[Collected data]
########

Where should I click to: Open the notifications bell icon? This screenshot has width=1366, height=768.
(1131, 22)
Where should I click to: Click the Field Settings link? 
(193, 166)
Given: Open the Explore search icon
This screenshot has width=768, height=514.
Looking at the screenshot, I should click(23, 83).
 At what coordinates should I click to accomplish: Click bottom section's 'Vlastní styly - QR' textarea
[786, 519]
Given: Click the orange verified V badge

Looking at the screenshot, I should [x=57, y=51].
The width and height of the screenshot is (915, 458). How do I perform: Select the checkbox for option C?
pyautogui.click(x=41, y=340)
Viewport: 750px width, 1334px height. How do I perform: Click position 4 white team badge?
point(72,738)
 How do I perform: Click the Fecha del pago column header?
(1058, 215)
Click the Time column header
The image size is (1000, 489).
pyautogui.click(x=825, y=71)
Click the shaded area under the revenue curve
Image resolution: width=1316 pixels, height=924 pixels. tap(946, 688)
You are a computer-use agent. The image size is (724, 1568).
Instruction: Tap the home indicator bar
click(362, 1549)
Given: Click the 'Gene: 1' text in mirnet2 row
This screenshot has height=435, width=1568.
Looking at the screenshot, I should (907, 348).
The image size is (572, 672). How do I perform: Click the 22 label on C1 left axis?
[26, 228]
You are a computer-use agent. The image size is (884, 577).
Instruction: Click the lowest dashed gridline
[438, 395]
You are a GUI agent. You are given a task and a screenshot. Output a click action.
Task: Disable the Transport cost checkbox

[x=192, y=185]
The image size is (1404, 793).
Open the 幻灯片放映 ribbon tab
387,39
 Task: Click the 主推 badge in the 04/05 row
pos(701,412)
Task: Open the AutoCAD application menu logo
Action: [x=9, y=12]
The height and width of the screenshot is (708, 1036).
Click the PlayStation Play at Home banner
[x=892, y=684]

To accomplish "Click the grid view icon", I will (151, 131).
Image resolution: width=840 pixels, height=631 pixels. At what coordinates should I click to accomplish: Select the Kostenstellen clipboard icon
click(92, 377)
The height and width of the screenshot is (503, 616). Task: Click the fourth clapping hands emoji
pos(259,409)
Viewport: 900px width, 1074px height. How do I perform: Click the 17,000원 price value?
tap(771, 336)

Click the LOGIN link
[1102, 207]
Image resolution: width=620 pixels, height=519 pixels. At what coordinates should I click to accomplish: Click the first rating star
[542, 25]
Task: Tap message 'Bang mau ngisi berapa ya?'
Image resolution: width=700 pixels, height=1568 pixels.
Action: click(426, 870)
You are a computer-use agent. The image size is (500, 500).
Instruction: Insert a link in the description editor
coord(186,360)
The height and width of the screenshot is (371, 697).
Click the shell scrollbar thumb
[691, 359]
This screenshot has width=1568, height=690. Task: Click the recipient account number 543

########

• **REQUIRED WORK**
Print only these lines, please. They run from the start of the entries above to the line containing "Given: Open the Explore search icon", both ends included, and must match exactly.

• **SOLUTION TO THE EXERCISE**
Where should I click to: Open the notifications bell icon? This screenshot has width=1366, height=768.
(1131, 22)
Where should I click to: Click the Field Settings link? 
(193, 166)
Given: Open the Explore search icon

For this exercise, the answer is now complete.